Current Institutional Affiliation
Associate Professor, Sociology and Anthropology

Award Information

International Dissertation Research Fellowship 2012
Institutional Affiliation (at time of award):
Anthropology, University of Michigan
Blackness, Work, and Repression: Street Children at Play in Guayaquil, Ecuador

In Guayaquil, Ecuador’s largest city, street children line the traffic intersections, enmeshed in the city’s landscape: juggling tennis balls, washing windshields, selling flowers and oranges, and begging passers-by for money. Although a majority of these “street” children do not live on the streets, their work places them there and links them to images of poverty and childhood in an attempt to inspire compassion from those driving by: they frown as they walk from one car window to the next and some children hold signs describing a disability or an illness. These are the images outlining the city. Over 30 percent of Ecuador’s population is under the age of 15, and, as of 2006, approximately 20 percent of children in Ecuador live and work on the streets (Velasco 2006). This phenomenon is not unique to Ecuador, as 20 percent of children in Latin America work (typically on the streets), but the racialized discourses surrounding Ecuadorian street children—“indians” in the highlands and “blacks” on the coast—highlight specific tensions and ethno-racial stereotypes that accompany Ecuadorian poverty.

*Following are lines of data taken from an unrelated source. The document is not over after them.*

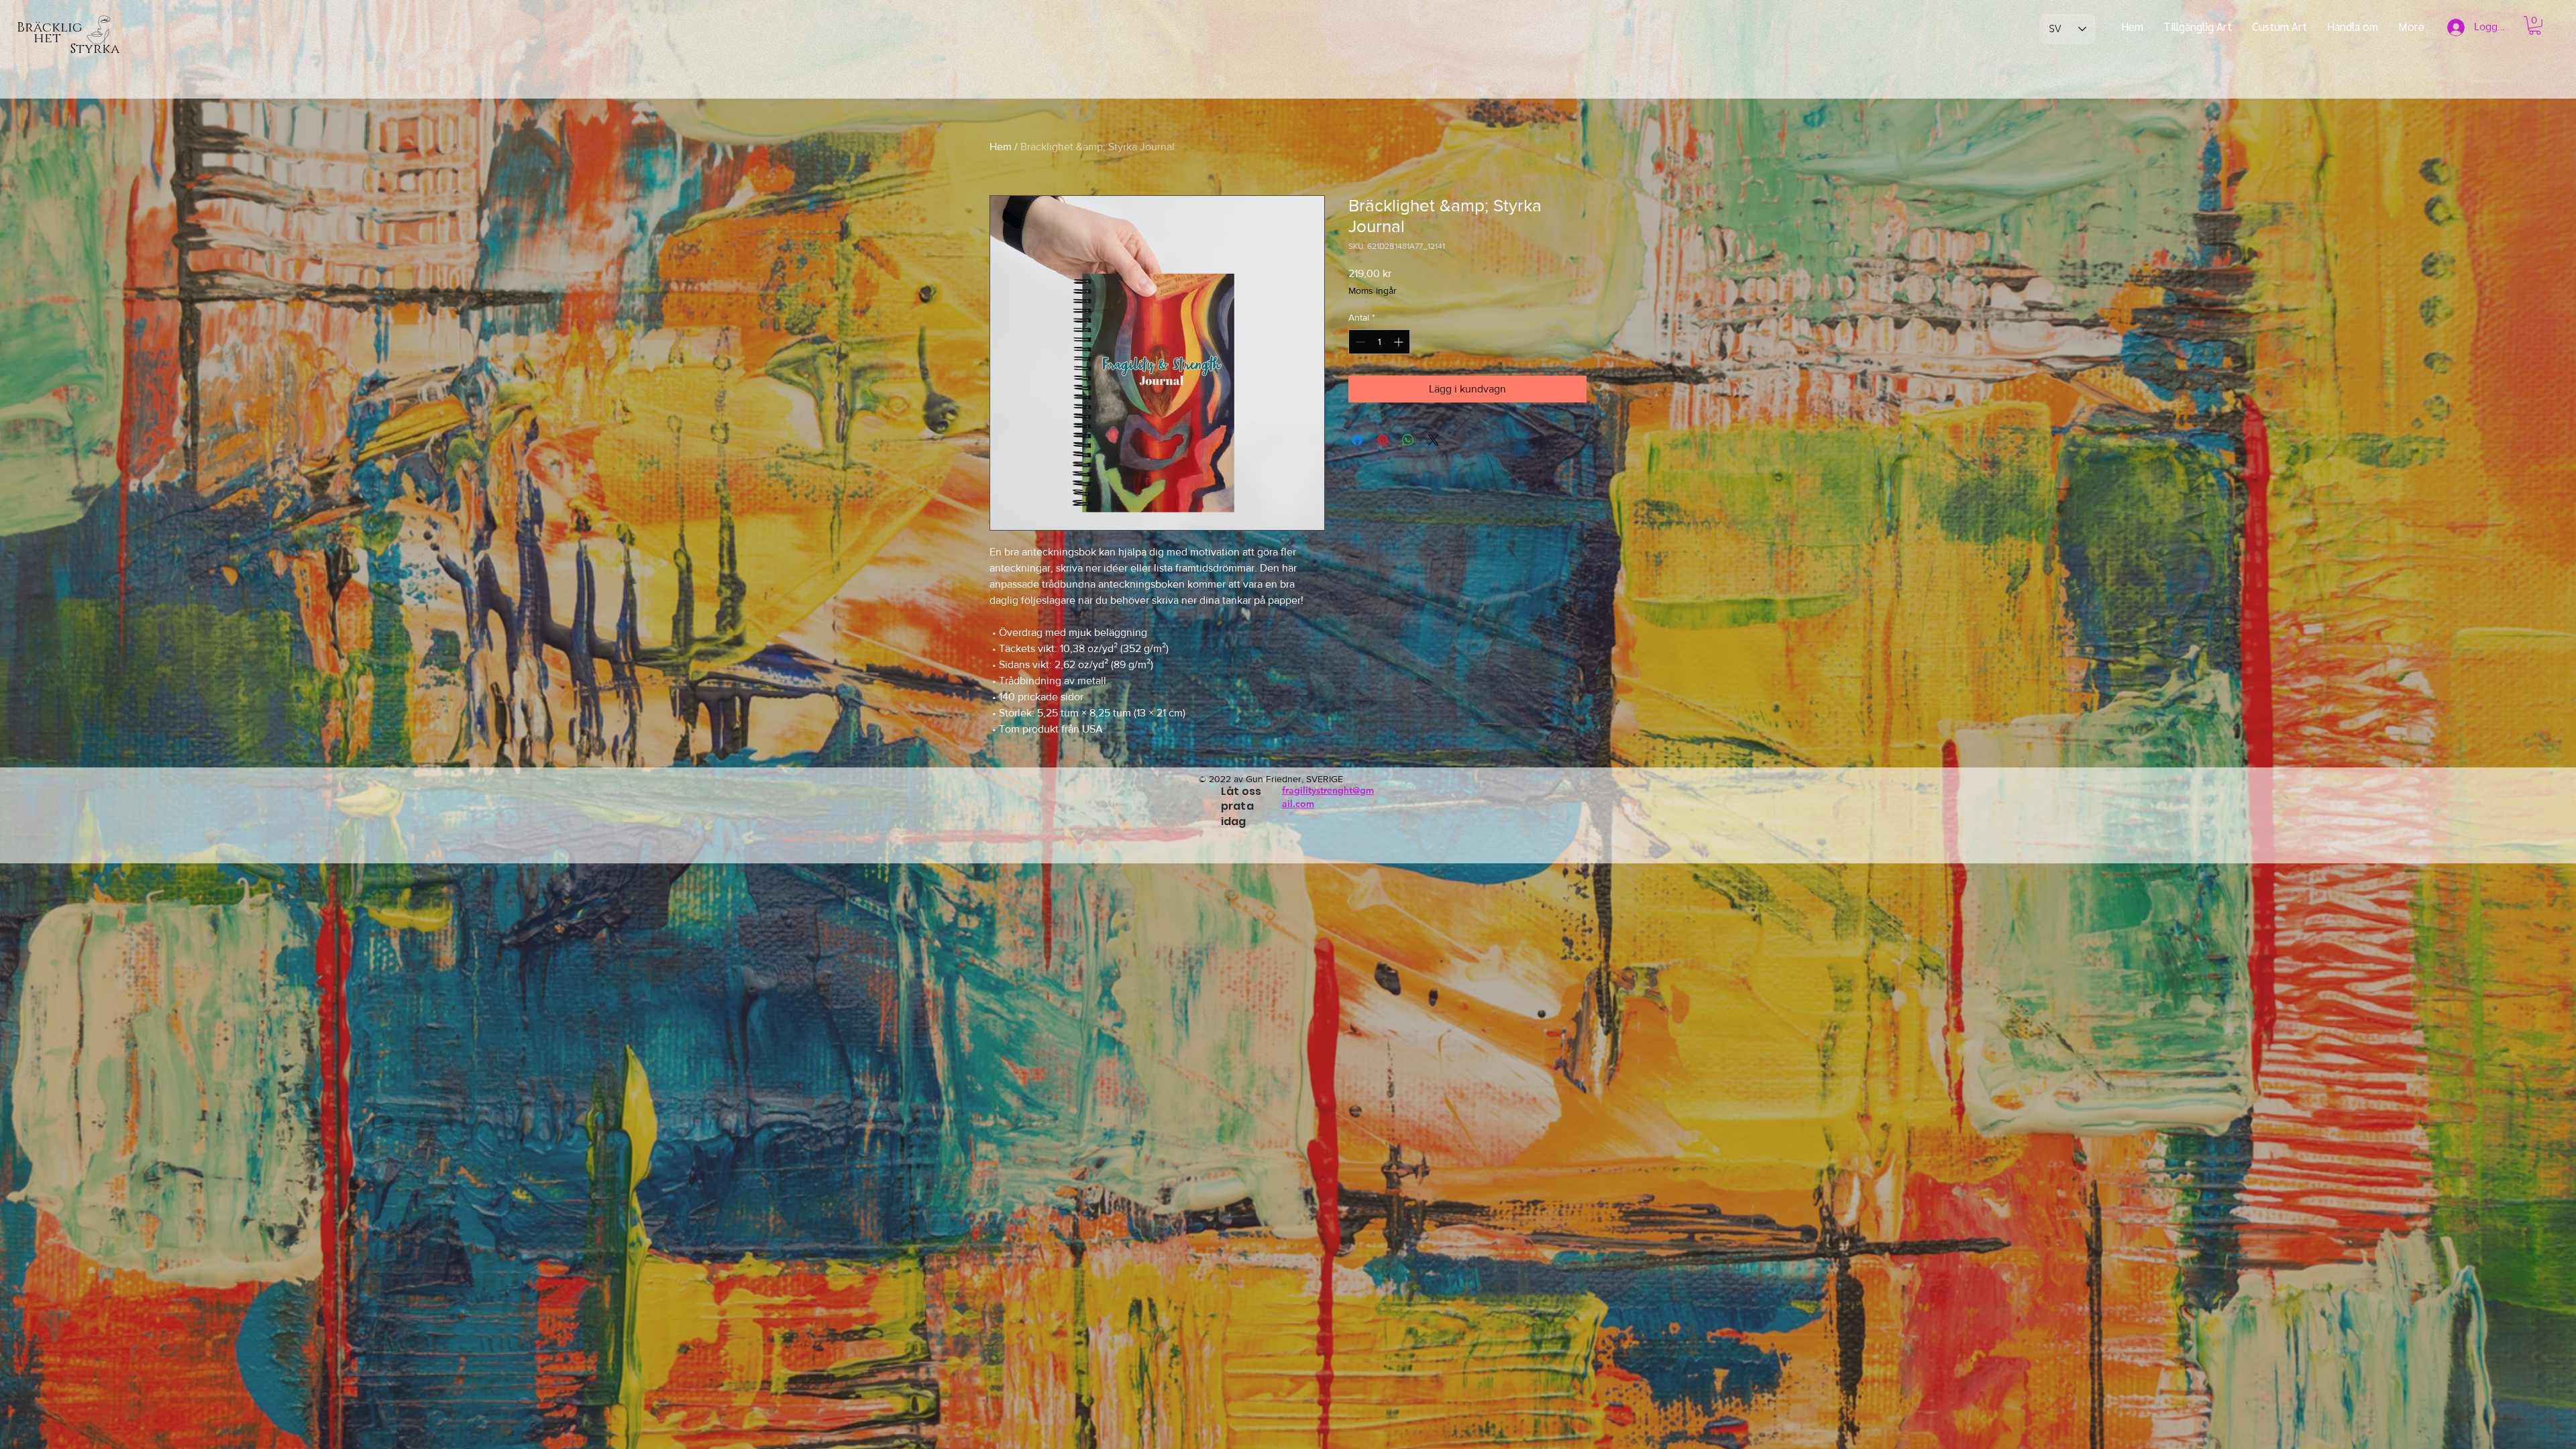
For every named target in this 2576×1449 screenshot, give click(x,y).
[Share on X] (1434, 440)
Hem (1000, 146)
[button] (2535, 25)
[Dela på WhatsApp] (1408, 440)
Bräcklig (50, 27)
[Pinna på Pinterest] (1383, 440)
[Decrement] (1358, 342)
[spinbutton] (1379, 342)
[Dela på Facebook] (1357, 440)
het (39, 38)
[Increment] (1399, 342)
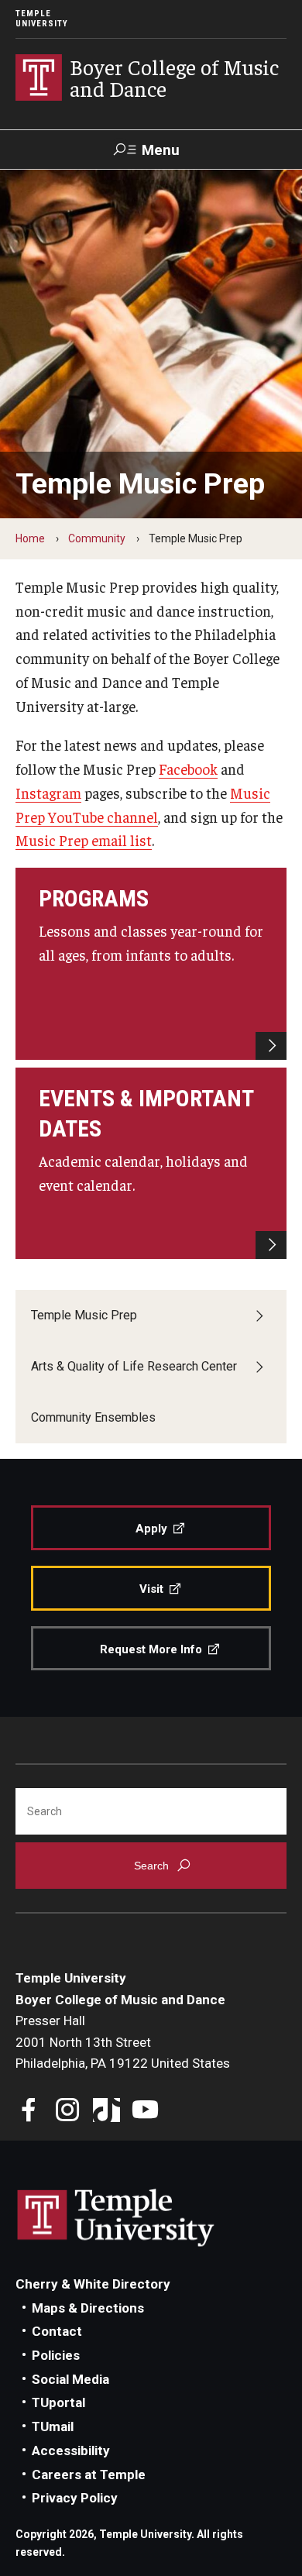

This project explores the interconnections of the forms of play and work of Afro-Ecuadorian street children in Guayaquil, as a means of understanding how these children conceptualize their worlds and how these conceptualizations challenge traditional play theories and traditional ideas of childhood. My research calls attention to growing social inequalities, questioning the ways in which poverty, hope, and survival are intertwined in Guayaquil and how and why forms of play, work, and “care and compassion” (Ticktin 2011) emerge in the relationships between street children, their families/guardians, and governmental and nongovernmental entities.